Changing the initial conditions change the whole probabilistic situation.
Just a thought - how many of us saw this in the movie "21"? :D

Bill the Lizard said...

Aruni RC,
I never watched 21. I guess I have to rent it now.

Troy said...

If you have unfair dice, you can do something similar to remove the bias. However, it's going to take a lot longer than with a coin.

If you have an N-sided die (N is 6 for most dice), roll it N times. Repeat until you get a set of N rolls with each possible result present once. Use the first result rolled.

You could speed it up some by using a sliding window. If you roll 1,2,3,2, throw out the 1 and first 2, since they can't form a set of unique results. Continue rolling with 3,2 as a partial set. Since the rolls are independent, the initial 1 and 2 won't have an effect on the next four rolls.

The proof that it works is similar to the proof in the main article. Each roll is independent of the others, so all the orderings have the same probability. Picking the first roll (or any predetermined) roll gives a random result.

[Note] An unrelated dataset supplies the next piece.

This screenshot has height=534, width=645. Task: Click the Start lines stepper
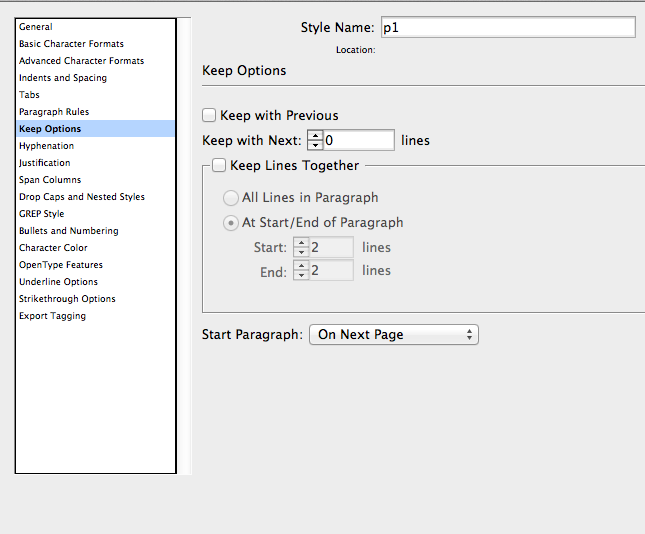tap(301, 247)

The bad news is it will take a while to get an acceptable set of rolls. With a fair coin, you need to flip twice on average. With a fair, six-sided die, you need to roll about 65 times on average. I recommend not trying this technique with a 20-sided die. :-)

Bill the Lizard said...

Troy,
I know I have a 100-sided die around here somewhere. :)

Pradeepg said...

I was just wondering whether performing this experiment on the Moon or in Universe will have any impact on results?

Bill the Lizard said...

Pradeepg,
That's a good question. I think the results would change in a different spot in the universe. The reason a coin toss isn't a perfect 50/50 proposition is because of a slight wobble in the spin of the coin introduced by imperfections in it's own balance. This wobble causes one side of the coin to be pointing up for a longer duration than the other side during the coin's spin. If you flip a coin on the moon, the wobble should change, meaning the difference in the durations should increase or decrease (I don't know which) due to the change in gravity. So if a coin has a 51/49 bias on Earth, it might have a 52/48 bias (or it could be higher or lower) on the moon, but I would expect it to be different.

Klintbørre said...

I also find this question interesting, and I would very much like to hear the lizards physical justification for why gravity should change the probabilities.

My take at the problem is that in a uniform gravitational field, forces from gravity are equal at all points on the coin, and therefore the only thing that changes is the duration of the toss, which in the limit of a very high toss (many revolutions) shouldn't change the probability.

Would this probability-altering effect have something to do with the ratio between sentripetal and gravitational forces?

If such an effect exists I agree that saying whether it increases or decreases randomness would be hard to answer without some deep-space experiments to nail down some bounds.

Anonymous said...

what about if there was a third variable, like a 0.1 probability that the coin will land on its edge

Anonymous said...

Suppose all you have is a biased coin that when tossed comes up heads 41% of the
time, tails 58% of the time, and lands on edge 1% of the time. How can you use it to
simulate a fair coin, i.e. one that comes up heads 50% of the time and tails 50% of
the time? Explain why your method works.